(REQUIRED TASK)
Reproduce every line of the records below word for word, leaving out the pictures.

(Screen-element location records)
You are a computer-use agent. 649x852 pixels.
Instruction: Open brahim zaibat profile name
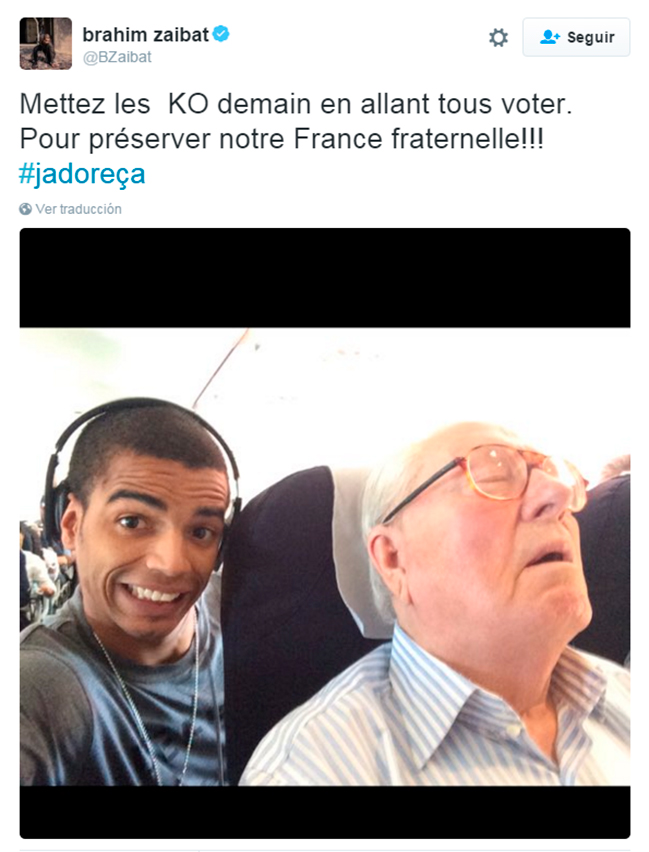coord(146,35)
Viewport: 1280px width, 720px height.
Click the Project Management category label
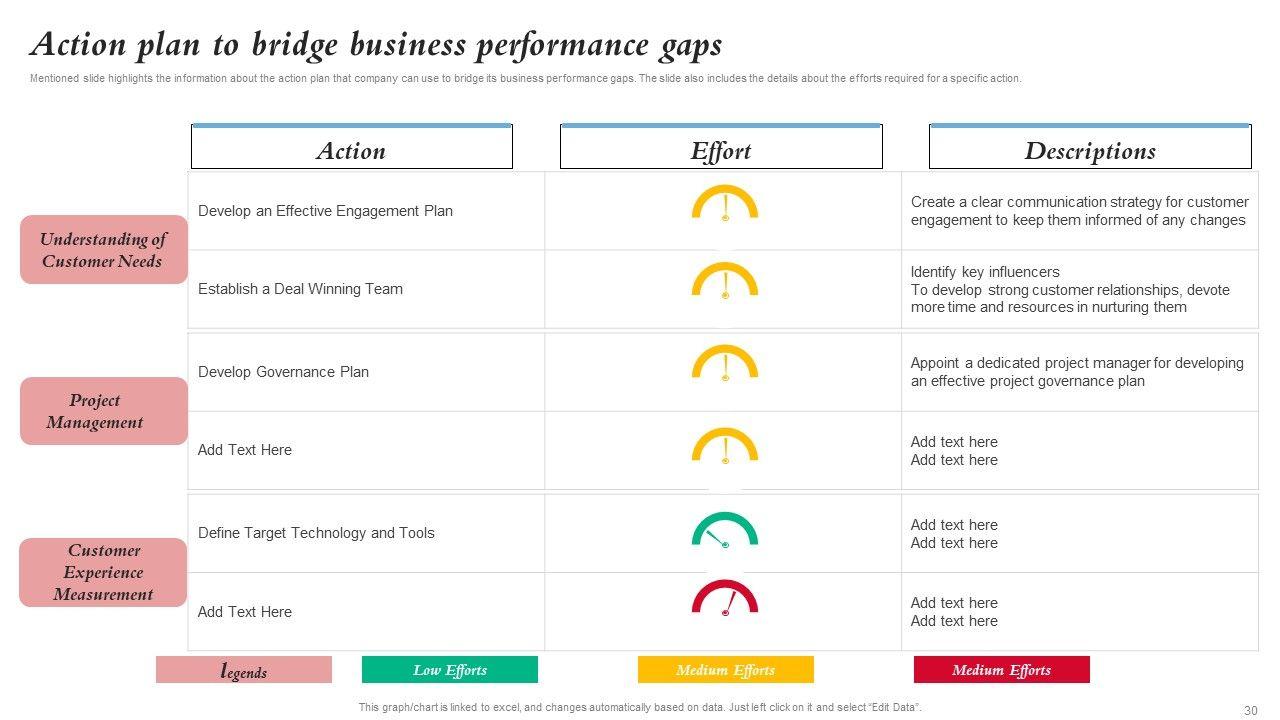(x=103, y=411)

(SOLUTION TO THIS PROBLEM)
You are a computer-use agent. 649x852 pixels.
Instruction: Open brahim zaibat profile name
coord(146,35)
Viewport: 1280px width, 720px height.
Click the Project Management category label
(x=103, y=411)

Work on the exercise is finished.